▶ [Task prompt] Check each line of the records below and collect those holding "agent".

------------------------------------------------

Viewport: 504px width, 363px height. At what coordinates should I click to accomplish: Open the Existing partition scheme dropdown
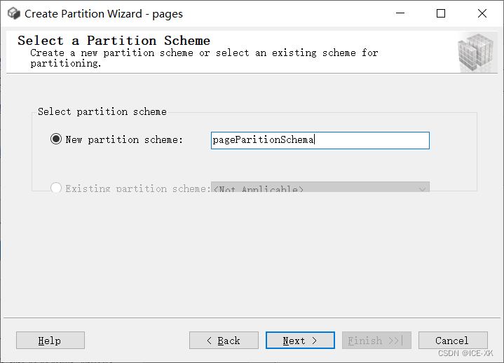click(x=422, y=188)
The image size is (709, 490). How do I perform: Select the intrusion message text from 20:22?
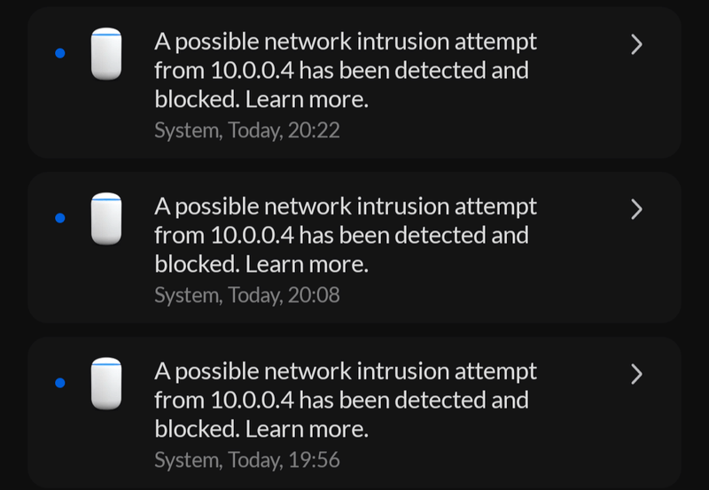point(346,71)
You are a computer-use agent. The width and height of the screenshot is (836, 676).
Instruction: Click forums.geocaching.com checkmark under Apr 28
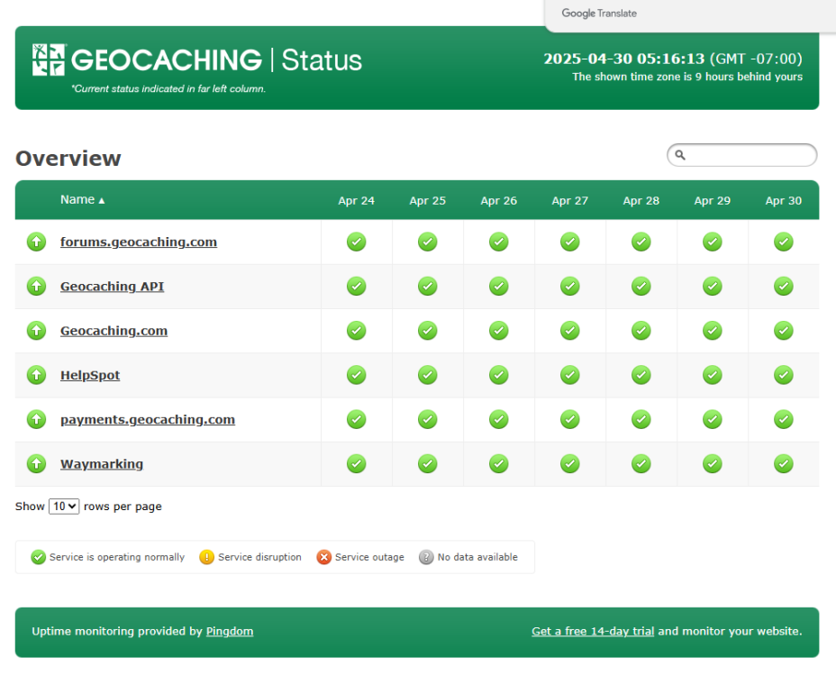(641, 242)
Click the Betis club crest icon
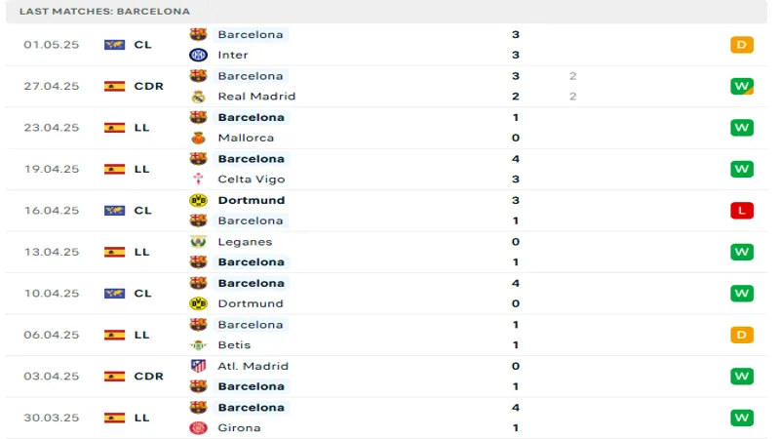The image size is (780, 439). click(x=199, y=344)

------------------------------------------------

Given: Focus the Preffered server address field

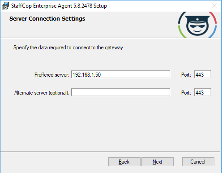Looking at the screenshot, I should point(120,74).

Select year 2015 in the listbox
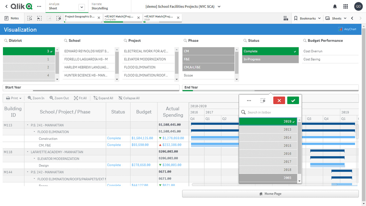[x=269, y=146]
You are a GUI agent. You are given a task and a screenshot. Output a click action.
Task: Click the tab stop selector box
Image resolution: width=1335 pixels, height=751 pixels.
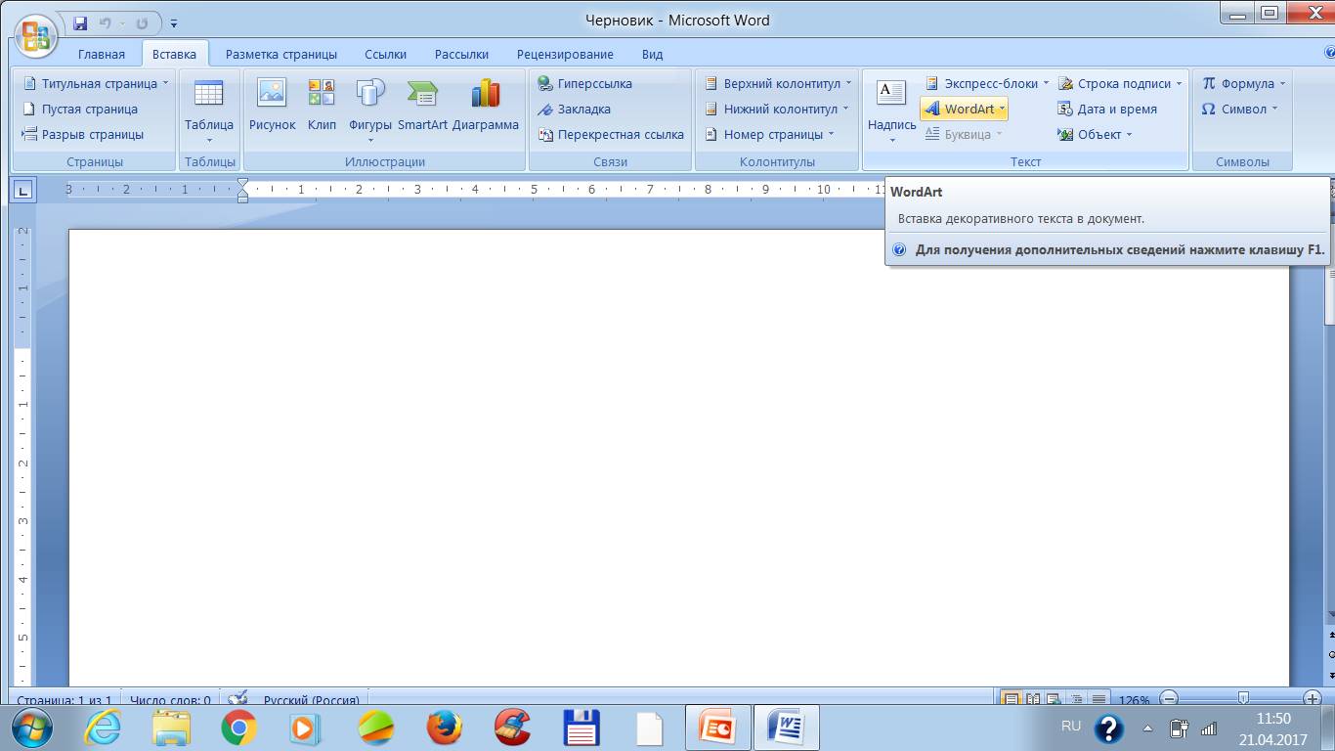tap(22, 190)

------------------------------------------------

▶ [Answer to the problem]
You are a computer-use agent. The width and height of the screenshot is (836, 676).
You are a GUI agent. You are given a task and a screenshot. Output a click action.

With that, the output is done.